Despite a lull in fighting overnight, tensions remain high on the border between Armenia and Azerbaijan after days of skirmishes and a threat from Baku that it is capable of targeting nuclear power stations.
Armenia's Defense Ministry said on July 17 that the situation along the northeastern part of the border was "relatively calm" through the night, and that Armenian Armed Forces were "firmly in control of the situation along the entire border."
The Azerbaijani Defense Ministry says that tensions boiled over after the Armenian military attempted an artillery attack on Azerbaijan’s positions along the border on July 12. According to the ministry, 11 military servicemen have been killed.
The Armenian Defense Ministry, in turn, has blamed a breakthrough attempt by the Azerbaijani army on the border.
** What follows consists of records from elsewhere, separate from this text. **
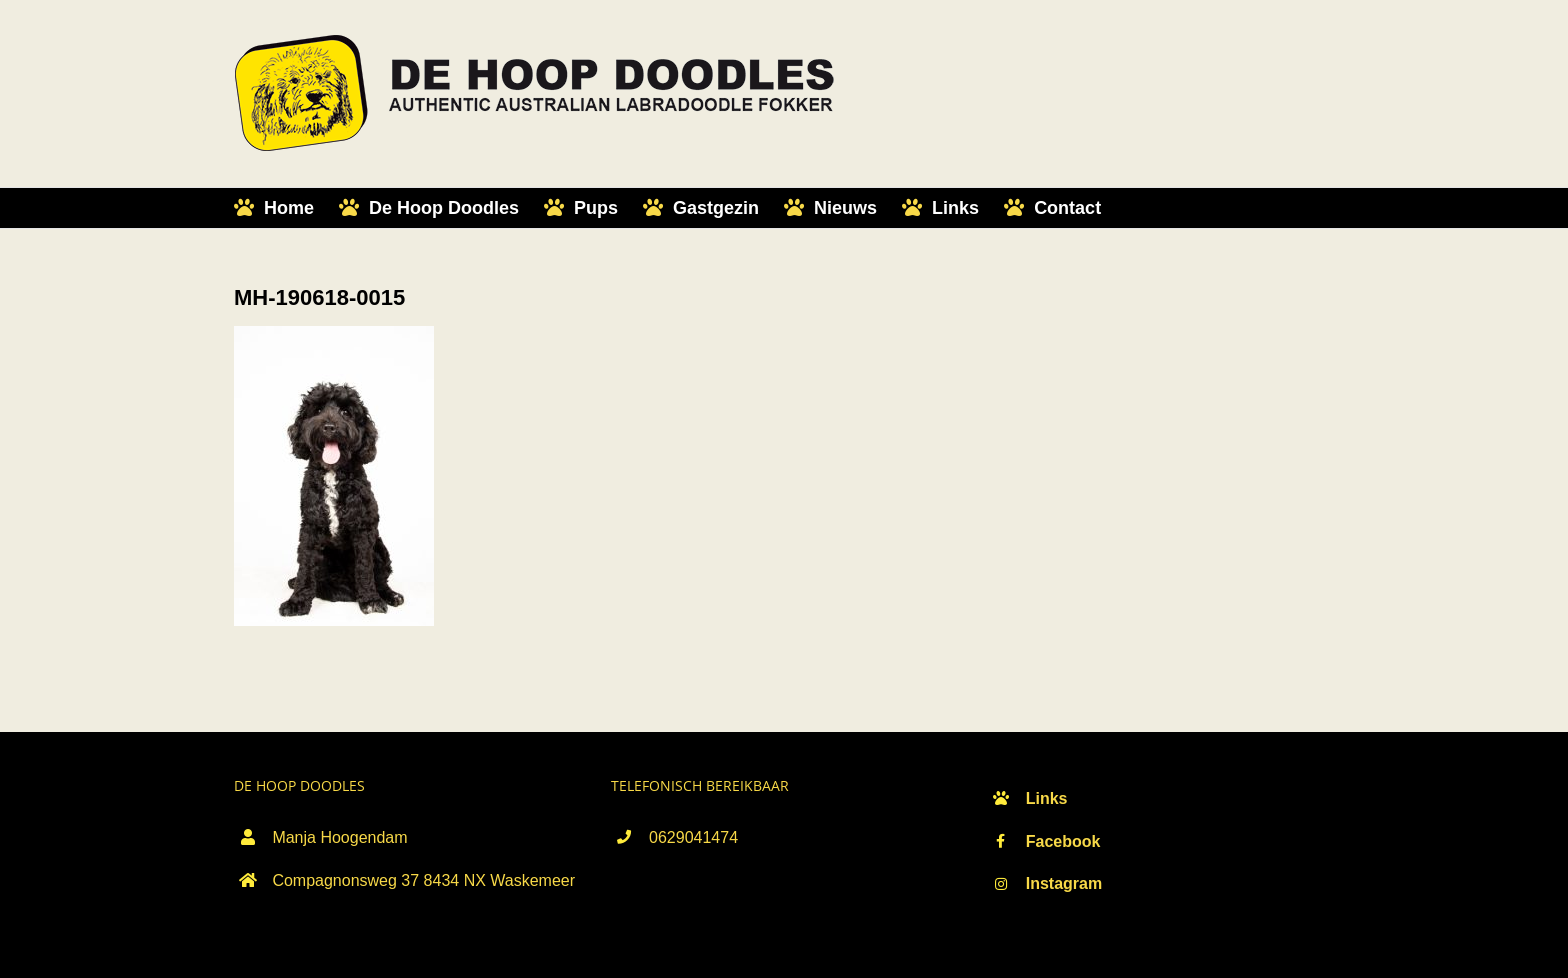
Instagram (1064, 883)
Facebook (1063, 841)
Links (1047, 798)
According to Armenia, four of its troops have been killed and ten suffered wounds.
Despite the relative calm over the past 24 hours, Azerbaijan on July 16 issued a statement that reflected the potential for the conflict's escalation, warning it could strike Armenia's nuclear power plant if Armenian forces launched an attack on a strategic water reservoir in Azerbaijan.
“The Armenian side must not forget that the state-of-the-art missile systems our army has are capable of launching a precision strike on the Metsamor nuclear power plant, and that would be a huge tragedy for Armenia,” Azerbaijani Defense Ministry spokesman Vagif Dargyakhly said in the statement.
Armenia's Soviet-built nuclear power plant is located close to the border with Turkey, a close ally of Azerbaijan.
Armenian military spokesman Artsrun Hovhannisyan said Armenia had brought the Azerbaijani statement to the attention of its international partners and expects them to strongly condemn it.
He added that Armenian officials have never made threats to strike civilian facilities in Azerbaijan.
Armenia's Foreign Ministry, meanwhile, denounced the Azerbaijani threat as “genocidal.”
Earlier on July 16, the Armenian military claimed to have thwarted a pre-dawn Azerbaijani raid on one of its border posts in the northeastern Tavush district.
“After a fierce gun battle the enemy was repelled, suffering casualties,” Stepanian said, adding that Azerbaijani forces then began shelling two Armenian border villages with mortars and howitzers.
Stepanian also claimed that Armenian forces destroyed an Azerbaijani tank and struck “artillery and mortar positions that were shelling our settlements and positions.”
Stepanian also said that Armenian Defense Minister Davit Tonoyan talked to Andrzej Kasprzyk, the head of an OSCE mission monitoring the cease-fire in the Nagorno-Karabakh conflict zone, briefing him on the latest escalation.
The Azerbaijani Defense Ministry on July 16 accused Armenian forces of attacking its frontline troops and shelling Azerbaijani villages in the Tovuz district bordering Tavush. It gave no details.
The two neighbors fought a war in 1988-1994 over the disputed Nagorno-Karabakh region.
Nagorno-Karabakh and seven adjacent districts of Azerbaijan were seized by Armenian-backed separatists who declared independence amid a 1988-1994 conflict that killed at least 30,000 people and displaced hundreds of thousands.
Since a fragile, Russian-brokered truce in 1994, the region has been under the control of ethnic Armenian forces that Azerbaijan says include troops supplied by Armenia. The region's claim to independence has not been recognized by any country.
Since then, periodic skirmishes have taken place in the region.
Russia, the United States, and France are the co-chairs of the Minsk Group of the Organization for Security and Cooperation in Europe (OSCE), which acts as a mediator in resolving the crisis. The group has been struggling for years to mediate a solution.
On July 15, the Minsk Group urged the parties to “make every effort to continue de-escalation.”
"The Co-Chairs welcomed the confirmation of the Foreign Ministers of Armenia and Azerbaijan to hold substantive negotiations on crucial aspects of a Nagorno-Karabakh settlement as soon as possible and emphasized the importance of returning OSCE monitors to the region as soon as circumstances allow," said the statement issued late on July 15.
In a joint statement on July 17, U.S. Senator Bob Menendez (Democrat-New Jersey), ranking member of the U.S. Senate Foreign Relations Committee, and Senator Cory Booker (Democrat-New Jersey), urged "a stop to the fighting" along the Armenia-Azerbaijan border and an "immediate resumption of peace talks."
The two senators also accused Azerbaijan of having chosen "a path of violence instead of the peaceful, negotiated process spearheaded by the OSCE Minsk Group," and called on the administration of U.S. President Donald Trump to "immediately halt" U.S. military assistance to the Azerbaijani government.
"Providing nearly $120 million in security assistance to a regime that flouts a peace process cochaired by the U.S. is absurd," according to Menendez and Booker.